S&x Sells, from Jeff Watson

August 6, 2008 |

CartA friend of mine bought 10 hot dog carts for an initial investment of around $65,000. He employs a crew of young girls that wear clothes more suitable for the beach. He parks the carts in the right of way on the highways, and his stands always have a steady stream of business, regardless of the weather. He's reluctant to mention just how well his venture is doing, but I suspect that he's making a nice income from the carts. When he first started the business, there was quite a bit of negative publicity in the local press due to the offense that certain segments of the population have regarding beautiful women in bikinis selling hot dogs. He regarded the newspaper publicity as good advertising. Since no laws have been broken and he has complied with all the numerous regulations, they can't kick his carts off the corners. The free market will always fill a need or vacuum, and there seems to be a need for bikini clad girls manning hot dog carts in Southwest Florida. As a side note, our local police seem to be very good customers, and eat a disproportionate number of hot dogs for lunch. Now, only if a good BBQ place would follow suit.

Allan Millhone wrote:

I see on the news that a bikini barista in Belfair, Washington has been closed because of the scantily clad women serving coffee. Down the road in another town one drive-through remains open and partrons like the concept of the women wearing 'pasties' as they serve up coffee. Creative marketing or simply exploitation?

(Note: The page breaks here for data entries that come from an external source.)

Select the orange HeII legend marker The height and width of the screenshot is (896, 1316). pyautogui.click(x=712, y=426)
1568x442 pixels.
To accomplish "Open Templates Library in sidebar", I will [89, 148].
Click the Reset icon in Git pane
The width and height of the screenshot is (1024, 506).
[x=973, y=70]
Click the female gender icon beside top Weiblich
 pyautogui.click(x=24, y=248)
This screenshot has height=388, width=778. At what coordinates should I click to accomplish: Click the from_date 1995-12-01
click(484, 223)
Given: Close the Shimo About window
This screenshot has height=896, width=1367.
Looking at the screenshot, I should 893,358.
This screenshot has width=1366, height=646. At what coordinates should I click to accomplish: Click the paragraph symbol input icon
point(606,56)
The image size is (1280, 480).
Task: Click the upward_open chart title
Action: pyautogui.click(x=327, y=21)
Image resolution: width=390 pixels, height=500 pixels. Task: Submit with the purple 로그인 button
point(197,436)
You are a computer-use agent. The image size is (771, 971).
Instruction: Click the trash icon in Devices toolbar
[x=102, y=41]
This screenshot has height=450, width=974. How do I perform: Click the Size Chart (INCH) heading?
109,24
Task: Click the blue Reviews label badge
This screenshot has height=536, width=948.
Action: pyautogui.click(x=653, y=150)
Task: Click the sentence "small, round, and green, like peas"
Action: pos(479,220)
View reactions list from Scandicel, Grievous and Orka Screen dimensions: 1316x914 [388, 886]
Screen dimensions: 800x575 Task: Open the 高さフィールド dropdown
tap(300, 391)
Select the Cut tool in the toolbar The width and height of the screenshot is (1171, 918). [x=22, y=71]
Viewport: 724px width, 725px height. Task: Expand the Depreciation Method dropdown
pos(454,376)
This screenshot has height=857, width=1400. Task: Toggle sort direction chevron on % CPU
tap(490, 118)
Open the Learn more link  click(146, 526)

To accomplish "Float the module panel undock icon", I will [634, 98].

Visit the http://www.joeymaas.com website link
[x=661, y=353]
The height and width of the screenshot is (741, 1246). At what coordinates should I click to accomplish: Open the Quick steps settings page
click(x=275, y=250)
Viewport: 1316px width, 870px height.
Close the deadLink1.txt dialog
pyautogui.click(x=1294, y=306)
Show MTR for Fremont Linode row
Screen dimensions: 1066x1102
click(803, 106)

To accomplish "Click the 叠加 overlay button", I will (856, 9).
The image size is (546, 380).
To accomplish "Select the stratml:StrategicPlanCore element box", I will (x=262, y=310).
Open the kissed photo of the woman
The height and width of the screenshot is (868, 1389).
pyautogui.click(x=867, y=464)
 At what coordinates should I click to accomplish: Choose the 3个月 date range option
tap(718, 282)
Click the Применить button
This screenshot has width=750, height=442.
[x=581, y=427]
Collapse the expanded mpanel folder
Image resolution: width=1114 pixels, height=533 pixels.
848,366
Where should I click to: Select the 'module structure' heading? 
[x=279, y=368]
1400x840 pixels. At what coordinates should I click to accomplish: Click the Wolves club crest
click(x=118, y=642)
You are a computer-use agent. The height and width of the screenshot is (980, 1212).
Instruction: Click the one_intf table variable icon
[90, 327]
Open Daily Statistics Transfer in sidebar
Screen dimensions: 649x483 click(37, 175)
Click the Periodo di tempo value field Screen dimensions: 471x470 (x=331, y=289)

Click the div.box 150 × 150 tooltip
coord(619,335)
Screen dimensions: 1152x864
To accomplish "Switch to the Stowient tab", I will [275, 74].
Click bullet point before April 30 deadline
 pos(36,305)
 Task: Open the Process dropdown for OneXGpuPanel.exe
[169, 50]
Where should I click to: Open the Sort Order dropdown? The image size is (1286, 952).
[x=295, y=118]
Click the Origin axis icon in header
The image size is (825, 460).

Jim Rogers takes it one step further:

I'm sure it offends the sensibilities of some, but various businesses have tried this kind if tactic in the past (e.g. there was a topless hair salon when I lived in Las Vegas called "A Little Off The Top"; no, I never tried it, since my dome has been topless for quite some time). Most of these businesses get put down under the auspices of health code ordinances. However, that usually takes long enough for investors to get decent returns.

George Parkanyi extends:

You know, that's not a bad idea for Paulson to move some of that mortgage dreck. Twenty cents on the dollar and the surface area. It works. We'll call it Securitized Hooters — SHooters for short — featuring at each kiosk "blonde traders" and a hot photo-shoot cut-out of a lingerie model we'll call, say "Fanny May" (giving it a more wholesome farmer's daughter twist). Jeff, I think you've solved the credit crisis.